| Try it |
Only one stretch of the data below is wanted: the lines from the one with "Given: Open 网页浏览器 settings" through the one with "Select the rounded", repeated exactly.

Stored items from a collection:
• • • • •

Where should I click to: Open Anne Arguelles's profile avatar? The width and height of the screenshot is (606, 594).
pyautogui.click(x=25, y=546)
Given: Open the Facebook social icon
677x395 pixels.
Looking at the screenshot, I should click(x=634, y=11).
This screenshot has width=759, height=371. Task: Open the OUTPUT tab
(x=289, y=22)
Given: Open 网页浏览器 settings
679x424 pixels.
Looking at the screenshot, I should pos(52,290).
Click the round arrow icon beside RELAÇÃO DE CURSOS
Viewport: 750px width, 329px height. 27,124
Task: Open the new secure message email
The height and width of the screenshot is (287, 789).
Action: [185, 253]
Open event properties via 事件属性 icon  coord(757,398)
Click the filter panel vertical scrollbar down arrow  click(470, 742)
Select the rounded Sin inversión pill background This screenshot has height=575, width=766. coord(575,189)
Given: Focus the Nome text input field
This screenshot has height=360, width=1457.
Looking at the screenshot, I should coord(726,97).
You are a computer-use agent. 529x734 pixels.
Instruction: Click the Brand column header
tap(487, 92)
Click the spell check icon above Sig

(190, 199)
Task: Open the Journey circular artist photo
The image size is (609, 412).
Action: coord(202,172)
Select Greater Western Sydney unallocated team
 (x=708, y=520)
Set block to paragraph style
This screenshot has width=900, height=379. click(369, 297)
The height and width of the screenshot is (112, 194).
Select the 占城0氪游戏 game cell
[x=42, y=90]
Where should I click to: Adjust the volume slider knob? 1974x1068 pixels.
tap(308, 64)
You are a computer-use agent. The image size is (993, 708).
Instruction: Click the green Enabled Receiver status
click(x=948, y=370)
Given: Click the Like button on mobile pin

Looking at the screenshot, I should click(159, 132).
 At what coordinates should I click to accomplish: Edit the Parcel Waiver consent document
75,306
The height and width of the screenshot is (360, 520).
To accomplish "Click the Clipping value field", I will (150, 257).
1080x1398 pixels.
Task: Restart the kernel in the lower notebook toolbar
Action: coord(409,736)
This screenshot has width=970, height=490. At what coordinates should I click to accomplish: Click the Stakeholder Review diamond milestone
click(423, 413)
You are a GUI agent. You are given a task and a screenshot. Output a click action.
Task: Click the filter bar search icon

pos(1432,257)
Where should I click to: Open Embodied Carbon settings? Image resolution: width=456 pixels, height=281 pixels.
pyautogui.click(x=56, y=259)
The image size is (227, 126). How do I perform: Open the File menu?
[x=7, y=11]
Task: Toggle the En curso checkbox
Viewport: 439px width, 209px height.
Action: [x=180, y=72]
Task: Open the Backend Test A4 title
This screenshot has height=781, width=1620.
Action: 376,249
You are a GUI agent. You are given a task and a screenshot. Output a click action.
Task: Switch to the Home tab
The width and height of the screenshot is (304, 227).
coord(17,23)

• • • • •

| Response area |
Given: Open 网页浏览器 settings
679x424 pixels.
Looking at the screenshot, I should pos(52,290).
Click the round arrow icon beside RELAÇÃO DE CURSOS
Viewport: 750px width, 329px height. 27,124
Task: Open the new secure message email
The height and width of the screenshot is (287, 789).
Action: [185, 253]
Open event properties via 事件属性 icon  coord(757,398)
Click the filter panel vertical scrollbar down arrow  click(470, 742)
Select the rounded Sin inversión pill background This screenshot has height=575, width=766. coord(575,189)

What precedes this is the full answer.